### Work required
Locate and copy each line in the data that contains the word "agent".

Given data START

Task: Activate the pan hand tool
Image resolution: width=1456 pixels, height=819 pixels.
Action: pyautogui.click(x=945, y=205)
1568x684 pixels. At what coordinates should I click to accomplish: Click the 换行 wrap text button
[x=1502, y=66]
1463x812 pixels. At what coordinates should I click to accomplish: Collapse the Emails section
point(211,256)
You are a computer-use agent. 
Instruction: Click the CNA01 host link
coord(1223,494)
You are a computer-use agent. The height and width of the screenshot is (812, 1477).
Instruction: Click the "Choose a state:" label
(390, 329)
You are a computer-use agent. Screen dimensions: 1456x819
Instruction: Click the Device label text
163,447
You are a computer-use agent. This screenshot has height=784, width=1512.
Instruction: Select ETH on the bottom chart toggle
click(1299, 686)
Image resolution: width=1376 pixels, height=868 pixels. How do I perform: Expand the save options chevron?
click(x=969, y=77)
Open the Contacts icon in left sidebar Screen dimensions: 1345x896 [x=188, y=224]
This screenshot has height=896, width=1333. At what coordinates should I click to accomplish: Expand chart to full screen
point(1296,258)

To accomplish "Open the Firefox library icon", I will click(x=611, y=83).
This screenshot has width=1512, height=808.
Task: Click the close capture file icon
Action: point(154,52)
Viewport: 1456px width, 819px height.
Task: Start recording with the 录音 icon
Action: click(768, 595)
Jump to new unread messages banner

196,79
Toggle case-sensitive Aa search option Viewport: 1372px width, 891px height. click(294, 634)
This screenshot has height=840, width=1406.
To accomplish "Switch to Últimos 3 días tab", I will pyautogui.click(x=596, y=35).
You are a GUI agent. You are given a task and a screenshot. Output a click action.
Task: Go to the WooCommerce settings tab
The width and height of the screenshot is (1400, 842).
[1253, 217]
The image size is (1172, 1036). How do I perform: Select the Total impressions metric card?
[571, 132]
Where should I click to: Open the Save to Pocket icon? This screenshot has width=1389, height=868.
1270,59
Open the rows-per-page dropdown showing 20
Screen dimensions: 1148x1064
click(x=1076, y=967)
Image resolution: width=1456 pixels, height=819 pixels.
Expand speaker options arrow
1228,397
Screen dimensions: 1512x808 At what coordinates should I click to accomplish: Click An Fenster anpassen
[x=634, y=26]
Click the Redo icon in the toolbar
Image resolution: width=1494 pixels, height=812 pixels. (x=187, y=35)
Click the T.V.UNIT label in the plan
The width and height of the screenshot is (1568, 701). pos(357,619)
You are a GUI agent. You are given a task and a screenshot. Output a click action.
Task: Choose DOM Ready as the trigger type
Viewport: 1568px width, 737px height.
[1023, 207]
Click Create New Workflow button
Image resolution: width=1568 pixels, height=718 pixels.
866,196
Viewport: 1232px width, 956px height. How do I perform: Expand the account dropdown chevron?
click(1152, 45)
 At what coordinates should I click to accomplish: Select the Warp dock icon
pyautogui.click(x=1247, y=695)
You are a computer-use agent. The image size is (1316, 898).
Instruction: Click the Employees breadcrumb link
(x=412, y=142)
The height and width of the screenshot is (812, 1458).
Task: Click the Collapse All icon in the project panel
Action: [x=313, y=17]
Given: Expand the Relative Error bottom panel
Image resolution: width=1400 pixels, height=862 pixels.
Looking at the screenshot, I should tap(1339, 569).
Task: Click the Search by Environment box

Given data END

### Answer section
You are a computer-use agent. 
You are a computer-use agent. The height and width of the screenshot is (812, 1477).
You are a computer-use agent. Screen dimensions: 1456x819
You are a computer-use agent. This screenshot has height=784, width=1512.
You are a GUI agent. You are given a task and a screenshot. Output a click action.
You are a GUI agent. You are given a task and a screenshot. Output a click action.
You are a computer-use agent. The image size is (1316, 898).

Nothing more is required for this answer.